When self-employment growth started in the UK after the global crisis, there was a sense that people were choosing self-employment because there were no jobs available. It was involuntary. But actually, as the economy has improved, self-employment has not fallen. It is continuing to rise, though perhaps not at quite the same pace.
We are seeing more people working postretirement age, and wanting to work in a way that they can control. We are seeing more people who simply want more autonomy and flexibility in their lives, in the way that self-employment can offer it. New digital platforms facilitate that: they make it easier for people to work in exactly the way they want to work. The challenge is to make sure that we exploit that opportunity to give people the kind of work they want, in the circumstances they want it, in a way that is fair and sustainable.
James Manyika: I agree. Some of the research we’ve done about independent work and the gig economy—we’ve looked at five or six countries including the UK and the United States—shows that the majority who do independent work actually do it because they prefer it.
Matthew Taylor: About two-thirds.
James Manyika: They prefer the flexibility and the independence. Quite often, these are people with unique skills who find that they can deploy them across a much larger number of users, or customers.
But about a third are doing this out of necessity, and the necessity comes in a couple flavors. Either because they actually can’t find traditional employment, something you find in countries like Spain. Or they’re doing it because they don’t earn enough from a full-time job and are trying to supplement their incomes. So you find that this other third is concerned about income stability and the variability that comes with that. Portability of benefits tends to affect even those who prefer the flexibility, but it becomes very acute for the ones who don’t.
Workforce transitions in a time of automation
Good gigs, bad gigs
Matthew Taylor: There are two additional concerns that people have about gig working. The first is that we might see the emergence of very, very powerful companies that then have a kind of monopolistic position. And secondly, what is sometimes called the Uberization of jobs. One of the things we heard in our visits to people around the UK [when writing our report] was that business models were being undercut by gig working.
So, for example, at one hearing we heard from the head of a removals firm [a company that transports people’s or companies’ possessions when they move to a new home or office]. He told us he was employing people and paying their pensions. This is what he’d always done. But now he is competing with a removals firm down the road that is pretending that the men who work there are self-employed. I would say that is erroneous self-employment, but they were claiming and getting away with the idea that they were self-employed.
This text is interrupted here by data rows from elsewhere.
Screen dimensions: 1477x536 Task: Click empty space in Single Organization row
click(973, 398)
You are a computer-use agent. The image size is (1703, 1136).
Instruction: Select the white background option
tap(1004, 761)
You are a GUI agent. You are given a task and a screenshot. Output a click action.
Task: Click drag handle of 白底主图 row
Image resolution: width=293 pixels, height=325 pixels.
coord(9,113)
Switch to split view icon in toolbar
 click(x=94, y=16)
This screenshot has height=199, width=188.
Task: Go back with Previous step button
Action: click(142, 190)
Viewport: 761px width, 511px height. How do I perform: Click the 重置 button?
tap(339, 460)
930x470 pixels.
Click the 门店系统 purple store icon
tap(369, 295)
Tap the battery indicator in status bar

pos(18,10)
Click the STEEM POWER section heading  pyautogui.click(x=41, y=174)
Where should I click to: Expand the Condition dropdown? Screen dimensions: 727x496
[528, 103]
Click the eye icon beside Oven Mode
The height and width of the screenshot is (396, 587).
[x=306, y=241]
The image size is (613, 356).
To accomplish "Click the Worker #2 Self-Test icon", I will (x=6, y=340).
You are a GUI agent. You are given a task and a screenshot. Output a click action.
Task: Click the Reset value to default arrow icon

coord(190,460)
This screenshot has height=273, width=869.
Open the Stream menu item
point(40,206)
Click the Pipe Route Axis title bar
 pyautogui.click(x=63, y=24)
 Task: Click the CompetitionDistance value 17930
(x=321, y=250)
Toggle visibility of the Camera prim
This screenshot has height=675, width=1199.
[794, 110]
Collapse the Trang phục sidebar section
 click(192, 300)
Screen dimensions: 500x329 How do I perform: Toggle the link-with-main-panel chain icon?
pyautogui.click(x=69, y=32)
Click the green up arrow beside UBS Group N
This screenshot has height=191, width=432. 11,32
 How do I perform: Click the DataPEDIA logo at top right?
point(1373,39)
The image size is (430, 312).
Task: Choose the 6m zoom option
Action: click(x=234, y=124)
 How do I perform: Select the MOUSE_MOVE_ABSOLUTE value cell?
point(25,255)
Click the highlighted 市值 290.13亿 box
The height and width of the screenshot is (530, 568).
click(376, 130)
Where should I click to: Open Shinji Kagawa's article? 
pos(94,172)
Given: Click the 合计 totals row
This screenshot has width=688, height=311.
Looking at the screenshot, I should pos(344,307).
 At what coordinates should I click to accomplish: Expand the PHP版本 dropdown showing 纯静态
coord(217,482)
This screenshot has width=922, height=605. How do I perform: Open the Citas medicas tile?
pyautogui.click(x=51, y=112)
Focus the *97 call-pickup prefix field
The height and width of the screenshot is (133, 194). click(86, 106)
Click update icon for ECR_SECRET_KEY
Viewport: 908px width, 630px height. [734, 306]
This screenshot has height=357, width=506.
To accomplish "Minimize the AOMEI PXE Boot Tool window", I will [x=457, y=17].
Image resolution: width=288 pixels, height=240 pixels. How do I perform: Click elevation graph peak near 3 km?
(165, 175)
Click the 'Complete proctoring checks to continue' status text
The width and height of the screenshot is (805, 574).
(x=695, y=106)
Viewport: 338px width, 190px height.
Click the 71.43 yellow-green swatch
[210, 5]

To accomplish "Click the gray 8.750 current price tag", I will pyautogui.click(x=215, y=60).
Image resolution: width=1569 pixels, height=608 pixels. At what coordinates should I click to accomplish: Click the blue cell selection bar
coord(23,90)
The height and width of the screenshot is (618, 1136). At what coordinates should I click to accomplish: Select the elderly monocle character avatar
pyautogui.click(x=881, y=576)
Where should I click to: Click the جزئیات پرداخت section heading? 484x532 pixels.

James Manyika: It’s important to look at the other side of that, too. With a lot of independent work in the modern gig economy, there’s usually a very large group of happy users and consumers of these services. Whether it’s a car-ridesharing or any of these task-oriented services, quite often that need was either too expensively served with other traditional mechanisms or not served at all.
You’ve seen examples where services now pop up in places where the traditional versions didn’t previously exist, whether it’s places where taxis never used to go, poor neighborhoods, or places where you couldn’t find accommodation.
Matthew Taylor: I think this is exactly the point. These new technologies—sharing, gig work—offer enormous opportunities, not just in terms of improving the quality of service, but in terms of giving people flexibility and potentially disintermediating. The people who provide these services can own the platform that they use.
We could see the rise of mutuals and cooperatives and new business models based on the fact that you don’t need a headquarters and all the bureaucracy that goes with it. You can just have a place and an algorithm. And you can start to enjoy the economies of scale that come with that. But we need to do this in a way that is fair to those workers, fair to the market as a whole, and also sustainable in that governments need taxes.
What can companies do?
James Manyika: The question for employers is how do they think about giving their workers the kind of flexibility that they need—choices about working hours, working conditions, working style?
The other thing that companies need to think about—and this might also even include the platform companies—is how do they provide a mechanism for ratings or benefits to move around with workers? How do they help workers stabilize their incomes, because we know when people are on these platforms, one of the biggest concerns is the variability of incomes.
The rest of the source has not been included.